>>>

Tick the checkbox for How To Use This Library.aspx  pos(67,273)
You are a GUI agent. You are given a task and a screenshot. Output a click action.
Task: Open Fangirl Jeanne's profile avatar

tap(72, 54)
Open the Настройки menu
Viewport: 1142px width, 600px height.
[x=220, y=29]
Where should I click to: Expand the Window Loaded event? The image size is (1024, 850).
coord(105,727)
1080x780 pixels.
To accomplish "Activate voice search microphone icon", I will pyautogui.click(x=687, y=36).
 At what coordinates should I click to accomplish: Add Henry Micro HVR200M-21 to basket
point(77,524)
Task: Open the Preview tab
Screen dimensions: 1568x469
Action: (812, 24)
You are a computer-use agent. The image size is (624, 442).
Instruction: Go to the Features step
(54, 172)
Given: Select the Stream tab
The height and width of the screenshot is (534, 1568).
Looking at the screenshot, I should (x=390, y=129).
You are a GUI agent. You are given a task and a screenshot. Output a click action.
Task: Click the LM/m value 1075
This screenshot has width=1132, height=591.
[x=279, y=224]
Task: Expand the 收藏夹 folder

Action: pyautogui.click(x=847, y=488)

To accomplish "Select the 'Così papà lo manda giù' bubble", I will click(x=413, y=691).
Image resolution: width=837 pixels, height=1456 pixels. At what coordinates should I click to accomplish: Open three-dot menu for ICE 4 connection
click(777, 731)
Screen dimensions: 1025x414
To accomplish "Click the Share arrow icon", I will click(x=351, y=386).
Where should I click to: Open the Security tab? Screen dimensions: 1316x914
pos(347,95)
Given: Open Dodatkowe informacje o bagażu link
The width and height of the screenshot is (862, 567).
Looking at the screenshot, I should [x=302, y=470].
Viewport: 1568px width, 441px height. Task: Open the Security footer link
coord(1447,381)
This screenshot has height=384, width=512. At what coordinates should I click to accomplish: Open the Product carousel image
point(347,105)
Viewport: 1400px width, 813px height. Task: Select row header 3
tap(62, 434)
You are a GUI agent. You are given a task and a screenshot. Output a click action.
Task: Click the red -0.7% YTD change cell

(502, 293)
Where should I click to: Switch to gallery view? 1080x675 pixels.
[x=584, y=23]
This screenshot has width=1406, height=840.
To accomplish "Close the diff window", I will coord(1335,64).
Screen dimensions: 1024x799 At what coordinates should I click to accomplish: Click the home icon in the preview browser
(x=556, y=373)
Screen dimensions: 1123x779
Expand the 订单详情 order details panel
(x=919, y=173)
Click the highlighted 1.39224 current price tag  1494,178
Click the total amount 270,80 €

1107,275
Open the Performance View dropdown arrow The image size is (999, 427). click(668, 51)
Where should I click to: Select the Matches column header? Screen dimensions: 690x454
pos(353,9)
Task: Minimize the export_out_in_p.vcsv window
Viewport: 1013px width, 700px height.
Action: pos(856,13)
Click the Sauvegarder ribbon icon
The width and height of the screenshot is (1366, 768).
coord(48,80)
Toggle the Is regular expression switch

<<<

EXERCISE GOAL:
Reprint the complete listing exactly.

RESPONSE BELOW:
Tick the checkbox for How To Use This Library.aspx  pos(67,273)
You are a GUI agent. You are given a task and a screenshot. Output a click action.
Task: Open Fangirl Jeanne's profile avatar

tap(72, 54)
Open the Настройки menu
Viewport: 1142px width, 600px height.
[x=220, y=29]
Where should I click to: Expand the Window Loaded event? The image size is (1024, 850).
coord(105,727)
1080x780 pixels.
To accomplish "Activate voice search microphone icon", I will pyautogui.click(x=687, y=36).
 At what coordinates should I click to accomplish: Add Henry Micro HVR200M-21 to basket
point(77,524)
Task: Open the Preview tab
Screen dimensions: 1568x469
Action: (812, 24)
You are a computer-use agent. The image size is (624, 442).
Instruction: Go to the Features step
(54, 172)
Given: Select the Stream tab
The height and width of the screenshot is (534, 1568).
Looking at the screenshot, I should (x=390, y=129).
You are a GUI agent. You are given a task and a screenshot. Output a click action.
Task: Click the LM/m value 1075
This screenshot has width=1132, height=591.
[x=279, y=224]
Task: Expand the 收藏夹 folder

Action: pyautogui.click(x=847, y=488)

To accomplish "Select the 'Così papà lo manda giù' bubble", I will click(x=413, y=691).
Image resolution: width=837 pixels, height=1456 pixels. At what coordinates should I click to accomplish: Open three-dot menu for ICE 4 connection
click(777, 731)
Screen dimensions: 1025x414
To accomplish "Click the Share arrow icon", I will click(x=351, y=386).
Where should I click to: Open the Security tab? Screen dimensions: 1316x914
pos(347,95)
Given: Open Dodatkowe informacje o bagażu link
The width and height of the screenshot is (862, 567).
Looking at the screenshot, I should [x=302, y=470].
Viewport: 1568px width, 441px height. Task: Open the Security footer link
coord(1447,381)
This screenshot has height=384, width=512. At what coordinates should I click to accomplish: Open the Product carousel image
point(347,105)
Viewport: 1400px width, 813px height. Task: Select row header 3
tap(62, 434)
You are a GUI agent. You are given a task and a screenshot. Output a click action.
Task: Click the red -0.7% YTD change cell

(502, 293)
Where should I click to: Switch to gallery view? 1080x675 pixels.
[x=584, y=23]
This screenshot has width=1406, height=840.
To accomplish "Close the diff window", I will coord(1335,64).
Screen dimensions: 1024x799 At what coordinates should I click to accomplish: Click the home icon in the preview browser
(x=556, y=373)
Screen dimensions: 1123x779
Expand the 订单详情 order details panel
(x=919, y=173)
Click the highlighted 1.39224 current price tag  1494,178
Click the total amount 270,80 €

1107,275
Open the Performance View dropdown arrow The image size is (999, 427). click(668, 51)
Where should I click to: Select the Matches column header? Screen dimensions: 690x454
pos(353,9)
Task: Minimize the export_out_in_p.vcsv window
Viewport: 1013px width, 700px height.
Action: pos(856,13)
Click the Sauvegarder ribbon icon
The width and height of the screenshot is (1366, 768).
coord(48,80)
Toggle the Is regular expression switch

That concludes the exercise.